3.4 OPTIONS AND WARRANTS. Each option or warrant to purchase shares of
Old Spintek Common Stock granted by Old Spintek which is outstanding on the
Effective Date shall, by virtue of the Merger and without any action on the part
of the holder, be converted into and become an option or warrant to purchase the
same number of shares of New Spintek Common Stock at the same option or warrant
price per share, and upon the same terms and subject to the same conditions as
set forth in the Old Spintek option plan or warrant agreements under which such
options or warrants were granted, as in effect on the Effective Date. As of the
Effective Date, the Old Spintek stock option plan shall become the New Spintek
stock option plan and all obligations of the Old Spintek under the Old Spintek
stock option plan shall be assumed by New Spintek including all outstanding
options granted pursuant to the stock option plan. Upon approval of this
Agreement by stockholders of Old Spintek and New Spintek, the shareholders of
Old Spintek and New Spintek shall be deemed to have adopted and approved the
assumption of the Old Spintek stock option plan and warrant agreements granted
by Old Spintek by New Spintek under the same terms and conditions of Old
Spintek's stock option plan and warrant agreements.

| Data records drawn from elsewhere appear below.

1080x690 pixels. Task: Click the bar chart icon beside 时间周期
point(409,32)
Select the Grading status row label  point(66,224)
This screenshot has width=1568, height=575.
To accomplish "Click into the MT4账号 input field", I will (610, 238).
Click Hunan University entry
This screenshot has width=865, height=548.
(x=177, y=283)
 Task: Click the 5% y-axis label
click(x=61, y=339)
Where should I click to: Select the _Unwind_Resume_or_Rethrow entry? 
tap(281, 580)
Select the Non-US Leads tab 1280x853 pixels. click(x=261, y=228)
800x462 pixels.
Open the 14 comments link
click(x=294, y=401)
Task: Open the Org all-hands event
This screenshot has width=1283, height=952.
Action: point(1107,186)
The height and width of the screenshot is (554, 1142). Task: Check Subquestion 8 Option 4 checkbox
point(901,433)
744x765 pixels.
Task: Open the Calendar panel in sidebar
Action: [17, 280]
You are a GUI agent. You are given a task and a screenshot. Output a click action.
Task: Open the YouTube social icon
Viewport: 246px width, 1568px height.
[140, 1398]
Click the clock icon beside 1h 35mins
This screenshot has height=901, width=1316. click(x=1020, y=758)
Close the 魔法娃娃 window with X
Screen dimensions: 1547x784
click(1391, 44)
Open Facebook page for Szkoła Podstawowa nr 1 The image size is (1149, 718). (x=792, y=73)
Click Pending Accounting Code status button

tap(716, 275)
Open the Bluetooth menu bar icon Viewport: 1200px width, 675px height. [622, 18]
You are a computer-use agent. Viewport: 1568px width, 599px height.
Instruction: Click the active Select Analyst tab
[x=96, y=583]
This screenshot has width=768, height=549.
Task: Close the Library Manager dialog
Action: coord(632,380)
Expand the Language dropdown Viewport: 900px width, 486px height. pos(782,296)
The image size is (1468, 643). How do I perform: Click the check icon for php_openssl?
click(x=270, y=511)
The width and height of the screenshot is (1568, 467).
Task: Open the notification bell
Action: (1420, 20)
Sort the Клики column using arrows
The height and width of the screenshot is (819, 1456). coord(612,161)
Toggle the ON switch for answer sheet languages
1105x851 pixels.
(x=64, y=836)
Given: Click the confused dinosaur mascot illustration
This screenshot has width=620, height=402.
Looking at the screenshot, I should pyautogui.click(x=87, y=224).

3.5 OTHER EMPLOYEE BENEFIT PLANS. Upon the Effective Date, the
obligations of Old Spintek under or with respect to every plan, trust, program
and benefit then in effect or administered by Old Spintek on behalf or for the
benefit of the officers and employees of Old Spintek, including plans, trust,
programs and benefits administered by Old Spintek in which subsidiaries of Old
Spintek, their officers and employees currently are permitted to participate
(the "Employee Benefit Plans"), shall become the lawful obligations of New
Spintek and shall be implemented and administered in the same manner and without
interruption until the same are amended or otherwise lawfully altered or
terminated.
3.6 NEW SPINTEK COMMON STOCK HELD BY OLD SPINTEK. All issued and
outstanding shares of New Spintek Common Stock held by Old Spintek immediately
before the Effective Date shall, by virtue of the Merger and at the Effective
Date, cease to exist and certificates representing such shares shall be
cancelled.
ARTICLE IV
MISCELLANEOUS
4.1 ABANDONMENT. This Agreement of Merger may be terminated and the
proposed Merger abandoned at any time before the Effective Date of the Merger,
and whether before or after approval of this Agreement of Merger by the
shareholders of Old Spintek, if the Board of Directors of Old Spintek or of the
Surviving Corporation duly adopt a resolution abandoning this Agreement of
Merger.
4.2 AMENDMENT. Prior to shareholder approval, this Agreement may be
amended in any manner as may be determined in the judgment of the respective
Boards of Directors of New Spintek and Old Spintek. After shareholder approval,
this Agreement may be amended in any manner (except sections 3.1, 3.2, 3.3, and
any of the other principal terms that may not be amended without the approval of
the shareholders of Old Spintek) as may be determined in the judgment of the
respective Boards of Directors of New Spintek and Old Spintek to be necessary,
desirable or expedient in order to clarify the intention of the parties hereto
or to effect or to facilitate the purposes and intent of this Agreement.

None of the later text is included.